Embora polêmica, a discussão é positiva e deveria envolver outras lideranças, especialmente as representativas da classe dos auditores e contadores. É óbvio que o esperado é a discussão em alto nível, como a que está sendo mantida pelos srs. Gustavo Franco e Antoninho Marmo Trevisan, sempre visando o aprofundamento do tema e, por que não?, uma demonstração da capacidade técnica da classe contábil. Mas, infelizmente, o lado positivo da discussão  nem sempre é entendido por quem tem o dever de emitir a opinião técnica da classe sobre o assunto. A postura do presidente do Conselho Federal de Contabilidade, exigindo a retratação do sr. Gustavo Franco, nada acrescenta e é uma postura, no mínimo, retrógrada.

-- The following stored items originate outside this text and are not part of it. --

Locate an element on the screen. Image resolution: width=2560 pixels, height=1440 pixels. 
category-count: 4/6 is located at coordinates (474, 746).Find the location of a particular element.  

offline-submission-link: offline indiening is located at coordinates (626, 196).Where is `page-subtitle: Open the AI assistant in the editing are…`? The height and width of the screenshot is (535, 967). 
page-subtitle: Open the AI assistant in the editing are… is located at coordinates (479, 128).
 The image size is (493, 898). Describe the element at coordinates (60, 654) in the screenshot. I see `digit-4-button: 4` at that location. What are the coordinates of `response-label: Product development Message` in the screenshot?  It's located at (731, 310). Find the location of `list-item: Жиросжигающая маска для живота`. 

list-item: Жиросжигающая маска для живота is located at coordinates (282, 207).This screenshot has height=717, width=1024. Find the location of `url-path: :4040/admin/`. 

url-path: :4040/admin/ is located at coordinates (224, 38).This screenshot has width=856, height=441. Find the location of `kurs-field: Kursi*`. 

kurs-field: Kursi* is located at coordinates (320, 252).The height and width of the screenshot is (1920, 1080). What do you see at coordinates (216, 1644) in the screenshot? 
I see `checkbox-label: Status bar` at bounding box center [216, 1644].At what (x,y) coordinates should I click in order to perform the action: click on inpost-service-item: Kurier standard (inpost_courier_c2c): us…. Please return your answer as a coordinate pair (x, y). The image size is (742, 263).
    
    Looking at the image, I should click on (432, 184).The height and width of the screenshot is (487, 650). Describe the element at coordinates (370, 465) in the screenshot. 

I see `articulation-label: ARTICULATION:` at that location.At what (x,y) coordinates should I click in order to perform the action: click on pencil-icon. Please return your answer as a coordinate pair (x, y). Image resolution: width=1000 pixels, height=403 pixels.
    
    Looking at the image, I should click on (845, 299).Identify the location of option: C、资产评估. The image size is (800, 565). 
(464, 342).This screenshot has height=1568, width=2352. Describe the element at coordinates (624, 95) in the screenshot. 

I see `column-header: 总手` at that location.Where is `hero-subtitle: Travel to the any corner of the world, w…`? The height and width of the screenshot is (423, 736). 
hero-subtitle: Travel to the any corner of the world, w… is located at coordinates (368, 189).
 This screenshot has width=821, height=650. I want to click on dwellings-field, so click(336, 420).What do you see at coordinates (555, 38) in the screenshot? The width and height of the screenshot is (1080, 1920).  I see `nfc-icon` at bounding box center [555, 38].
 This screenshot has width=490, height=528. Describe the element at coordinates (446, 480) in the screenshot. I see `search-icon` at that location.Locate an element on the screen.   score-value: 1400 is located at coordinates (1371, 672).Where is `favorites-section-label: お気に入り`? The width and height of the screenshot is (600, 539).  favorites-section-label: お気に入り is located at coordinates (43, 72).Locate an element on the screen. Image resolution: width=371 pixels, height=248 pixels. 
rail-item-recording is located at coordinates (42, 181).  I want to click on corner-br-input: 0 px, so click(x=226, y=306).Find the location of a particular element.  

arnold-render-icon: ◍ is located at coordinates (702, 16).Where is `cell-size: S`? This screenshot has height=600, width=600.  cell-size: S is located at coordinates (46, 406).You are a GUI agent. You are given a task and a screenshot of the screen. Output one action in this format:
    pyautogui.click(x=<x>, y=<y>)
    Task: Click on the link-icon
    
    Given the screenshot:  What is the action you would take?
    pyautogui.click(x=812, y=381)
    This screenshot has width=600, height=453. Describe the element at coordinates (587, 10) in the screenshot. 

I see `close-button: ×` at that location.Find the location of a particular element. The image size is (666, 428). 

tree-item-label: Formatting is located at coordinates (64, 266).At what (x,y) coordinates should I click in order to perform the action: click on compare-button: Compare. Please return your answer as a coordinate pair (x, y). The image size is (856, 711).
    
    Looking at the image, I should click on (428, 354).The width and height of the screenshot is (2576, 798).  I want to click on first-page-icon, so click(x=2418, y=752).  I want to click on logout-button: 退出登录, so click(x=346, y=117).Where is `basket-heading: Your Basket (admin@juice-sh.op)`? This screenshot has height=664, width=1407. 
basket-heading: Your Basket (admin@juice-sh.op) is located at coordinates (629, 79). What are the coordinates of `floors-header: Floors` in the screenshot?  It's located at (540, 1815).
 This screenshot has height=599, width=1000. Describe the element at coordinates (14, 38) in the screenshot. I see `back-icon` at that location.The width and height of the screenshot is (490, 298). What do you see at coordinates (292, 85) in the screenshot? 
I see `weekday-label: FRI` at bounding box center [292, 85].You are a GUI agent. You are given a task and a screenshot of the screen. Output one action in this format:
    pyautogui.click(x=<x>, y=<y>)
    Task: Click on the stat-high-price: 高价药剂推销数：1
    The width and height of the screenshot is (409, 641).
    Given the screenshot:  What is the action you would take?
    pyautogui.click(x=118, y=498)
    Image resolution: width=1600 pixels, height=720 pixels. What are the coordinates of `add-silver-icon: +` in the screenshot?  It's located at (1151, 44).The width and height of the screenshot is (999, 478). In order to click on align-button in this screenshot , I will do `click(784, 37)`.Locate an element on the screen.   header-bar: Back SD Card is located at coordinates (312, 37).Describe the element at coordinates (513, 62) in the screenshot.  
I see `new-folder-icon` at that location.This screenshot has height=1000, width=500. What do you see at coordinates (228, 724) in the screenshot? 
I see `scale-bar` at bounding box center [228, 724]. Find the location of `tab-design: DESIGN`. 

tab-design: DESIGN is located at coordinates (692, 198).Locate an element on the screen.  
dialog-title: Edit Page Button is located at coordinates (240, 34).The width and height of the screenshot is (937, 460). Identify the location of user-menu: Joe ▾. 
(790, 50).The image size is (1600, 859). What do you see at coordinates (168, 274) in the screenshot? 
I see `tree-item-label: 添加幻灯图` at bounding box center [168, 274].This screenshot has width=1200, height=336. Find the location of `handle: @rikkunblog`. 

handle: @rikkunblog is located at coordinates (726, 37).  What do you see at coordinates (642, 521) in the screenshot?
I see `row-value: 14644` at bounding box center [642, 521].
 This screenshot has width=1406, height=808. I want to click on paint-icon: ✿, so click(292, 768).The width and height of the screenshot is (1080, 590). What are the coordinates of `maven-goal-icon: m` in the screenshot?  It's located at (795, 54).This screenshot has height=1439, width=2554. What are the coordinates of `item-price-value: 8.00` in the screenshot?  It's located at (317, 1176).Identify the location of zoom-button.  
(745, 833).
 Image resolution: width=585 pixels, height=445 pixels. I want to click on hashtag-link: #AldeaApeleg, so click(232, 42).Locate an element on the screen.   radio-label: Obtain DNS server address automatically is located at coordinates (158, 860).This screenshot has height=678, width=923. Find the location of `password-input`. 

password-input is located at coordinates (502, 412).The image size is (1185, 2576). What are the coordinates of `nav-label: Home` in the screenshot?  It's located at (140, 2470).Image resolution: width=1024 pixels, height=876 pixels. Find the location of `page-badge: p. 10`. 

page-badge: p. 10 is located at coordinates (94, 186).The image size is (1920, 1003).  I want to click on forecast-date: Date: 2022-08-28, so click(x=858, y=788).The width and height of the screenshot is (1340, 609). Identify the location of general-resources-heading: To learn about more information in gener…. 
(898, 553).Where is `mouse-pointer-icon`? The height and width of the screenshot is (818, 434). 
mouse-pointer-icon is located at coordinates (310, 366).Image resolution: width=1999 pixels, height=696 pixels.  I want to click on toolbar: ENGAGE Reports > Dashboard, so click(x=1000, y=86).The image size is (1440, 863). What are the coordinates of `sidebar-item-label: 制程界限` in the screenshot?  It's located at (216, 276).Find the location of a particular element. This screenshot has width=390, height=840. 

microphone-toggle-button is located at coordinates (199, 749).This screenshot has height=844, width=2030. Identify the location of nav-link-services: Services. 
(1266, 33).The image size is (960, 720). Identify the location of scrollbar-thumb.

Seria uma ótima oportunidade para que as empresas de contabilidade e auditoria, por meio de seus brilhantes profissionais, enriquecessem a discussão. É preciso ter coragem e arriscar uma opinião, de vez que conhecimento não lhes falta. Reportando-me a um recente artigo do professor Stephen Kanitz sobre a importância do papel dos auditores/contadores no combate à corrupção, não seria este o momento de as empresas de auditoria incentivarem a formação de novos auditores, mediante a criação de universidades corporativas, considerando que são acumuladoras de um imenso capital intelectual?